If you’re like most people, you probably have a vision of what your dream home looks like. You know that it will have the perfect design, location and amenities; it’ll be perfect for entertaining or your family. But one thing most people never consider is how much money they can save by getting an off-market deal on the property they want. I recently sold a 25-acre estate in Upstate NY and realized that there are many ways to get more value out of a property than what’s listed on the MLS. So if you want to make some money while saving time and effort, keep reading!
Be Clear About What You Want
- Know what you want. If it’s a home, then know where the top priorities are: location, size and price range. If it’s an investment property, then focus on cash flow and long-term potential.
- Be clear about what you want. The more specific your requirements are (e.g., “I want a house with three bedrooms, a pool, and walking distance to beaches in Montauk NY”) the easier it will be for someone else to find what they have been looking for all along!

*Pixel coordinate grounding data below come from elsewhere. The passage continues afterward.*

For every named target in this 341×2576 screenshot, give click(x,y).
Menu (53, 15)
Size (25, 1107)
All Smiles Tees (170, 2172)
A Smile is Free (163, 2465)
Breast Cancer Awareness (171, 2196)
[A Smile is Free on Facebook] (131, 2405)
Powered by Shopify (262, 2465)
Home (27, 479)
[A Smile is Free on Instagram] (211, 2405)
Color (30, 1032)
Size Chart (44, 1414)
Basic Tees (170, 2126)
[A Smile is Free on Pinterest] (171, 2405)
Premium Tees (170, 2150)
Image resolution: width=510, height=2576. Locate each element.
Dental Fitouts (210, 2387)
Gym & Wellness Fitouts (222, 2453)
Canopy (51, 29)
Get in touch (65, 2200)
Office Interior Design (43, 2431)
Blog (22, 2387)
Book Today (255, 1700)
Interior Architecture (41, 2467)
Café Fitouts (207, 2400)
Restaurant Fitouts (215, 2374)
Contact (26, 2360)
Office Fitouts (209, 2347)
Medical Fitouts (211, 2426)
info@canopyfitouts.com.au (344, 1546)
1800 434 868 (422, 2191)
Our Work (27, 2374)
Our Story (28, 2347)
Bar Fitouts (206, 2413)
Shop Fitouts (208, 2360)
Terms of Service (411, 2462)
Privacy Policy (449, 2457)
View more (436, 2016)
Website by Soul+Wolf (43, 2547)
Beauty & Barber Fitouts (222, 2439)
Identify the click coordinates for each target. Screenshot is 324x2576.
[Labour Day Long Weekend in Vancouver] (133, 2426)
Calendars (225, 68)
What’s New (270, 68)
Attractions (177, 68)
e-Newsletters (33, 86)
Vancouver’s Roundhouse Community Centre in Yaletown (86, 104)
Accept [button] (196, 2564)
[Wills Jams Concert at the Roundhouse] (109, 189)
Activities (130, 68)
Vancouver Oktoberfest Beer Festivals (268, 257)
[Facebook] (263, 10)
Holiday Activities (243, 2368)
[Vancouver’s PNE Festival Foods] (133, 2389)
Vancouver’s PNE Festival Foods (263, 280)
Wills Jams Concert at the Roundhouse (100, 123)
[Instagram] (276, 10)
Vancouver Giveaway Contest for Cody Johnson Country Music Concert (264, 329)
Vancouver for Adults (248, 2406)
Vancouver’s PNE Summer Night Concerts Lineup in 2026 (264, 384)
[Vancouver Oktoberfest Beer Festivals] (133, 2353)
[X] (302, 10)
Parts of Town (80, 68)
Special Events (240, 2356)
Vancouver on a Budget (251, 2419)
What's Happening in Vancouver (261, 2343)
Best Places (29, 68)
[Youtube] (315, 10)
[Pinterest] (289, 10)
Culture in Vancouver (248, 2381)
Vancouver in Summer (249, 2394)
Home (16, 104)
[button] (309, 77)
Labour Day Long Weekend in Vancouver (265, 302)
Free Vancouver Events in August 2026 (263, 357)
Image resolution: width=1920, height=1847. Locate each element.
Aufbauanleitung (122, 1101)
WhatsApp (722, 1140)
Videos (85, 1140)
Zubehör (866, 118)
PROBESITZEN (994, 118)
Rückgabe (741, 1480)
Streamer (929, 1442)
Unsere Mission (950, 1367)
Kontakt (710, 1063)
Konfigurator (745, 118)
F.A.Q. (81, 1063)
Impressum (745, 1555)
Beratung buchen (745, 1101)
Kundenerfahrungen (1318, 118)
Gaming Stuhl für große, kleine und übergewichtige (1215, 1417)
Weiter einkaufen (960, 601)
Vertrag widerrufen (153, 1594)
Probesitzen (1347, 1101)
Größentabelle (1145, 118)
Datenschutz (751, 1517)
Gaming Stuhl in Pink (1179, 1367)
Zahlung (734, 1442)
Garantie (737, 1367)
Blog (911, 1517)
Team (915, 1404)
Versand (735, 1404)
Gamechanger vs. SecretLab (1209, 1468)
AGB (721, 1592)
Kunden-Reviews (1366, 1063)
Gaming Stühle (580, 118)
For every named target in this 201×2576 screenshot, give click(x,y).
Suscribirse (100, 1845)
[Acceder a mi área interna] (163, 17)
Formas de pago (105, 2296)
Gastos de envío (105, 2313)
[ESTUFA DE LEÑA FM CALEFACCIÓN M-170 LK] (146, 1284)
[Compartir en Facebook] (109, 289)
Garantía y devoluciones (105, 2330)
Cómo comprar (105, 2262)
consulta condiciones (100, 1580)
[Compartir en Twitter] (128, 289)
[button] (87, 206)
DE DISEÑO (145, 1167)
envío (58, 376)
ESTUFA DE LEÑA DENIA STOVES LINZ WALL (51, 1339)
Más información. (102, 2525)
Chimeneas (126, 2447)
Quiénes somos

- Have an idea of where else similar properties might be available (both off-market and not). This can help narrow down the search area quite nicely! And if none exist nearby? That’s fine too: there are plenty of other locations across South Shore Long Island where comparable homes might be found at lower prices than those currently listed on MLS (or even private sale sites like Zillow).
Get to Know Your Network
Your network is a great place to start. It’s likely that you know people who have access to deals, and they may be able to help you find some off-market deals.
You might even have connections in the local market—your friends, family members, or coworkers may know someone who could help you out too!
If all else fails, try reaching out through social media or emailing companies directly (but don’t forget to use discretion).
Run the Numbers on Every Deal
Once you’ve identified the deals, it’s time to run them through your numbers.
Here are some questions that can help guide this process:
- What is the current price of the property? How much has been paid in recent years?
- How many years have passed since a new owner bought this property? What did they pay for it and when did they close on their purchase?
- What was the average rent paid by tenants during those same years (or if there were no tenants in place yet, what was estimated at any other given time)?
Run the Numbers on Every Location
- Run the Numbers on All Locations
When you’re looking at a single location, it’s easy to forget that you need to include the cost of building in your analysis. If you are looking at multiple locations, however, this will be important. You should run an analysis for each location and then add up those costs (including any common expenses like parking or utilities) before calculating what your total off-market purchase price would be.
- Weighted Average of Costs
A weighted average is an effective way of getting a more accurate picture because it takes into account how much money each property is worth when compared with other similarly sized properties nearby as well as their distance from other nearby locations where similar deals have been made recently (or not).
Vet the Asset
An asset is any real estate loan or property that has been sold at a price below what it’s worth. It can be a single property or an entire portfolio. Think of it as the “good” kind of deal, where you get to buy undervalued assets and make money on them while they’re still hot.
It’s important to vet your assets by going through the closing process with a qualified buyer who understands their potential value in order to ensure that you get paid top dollar for your investment.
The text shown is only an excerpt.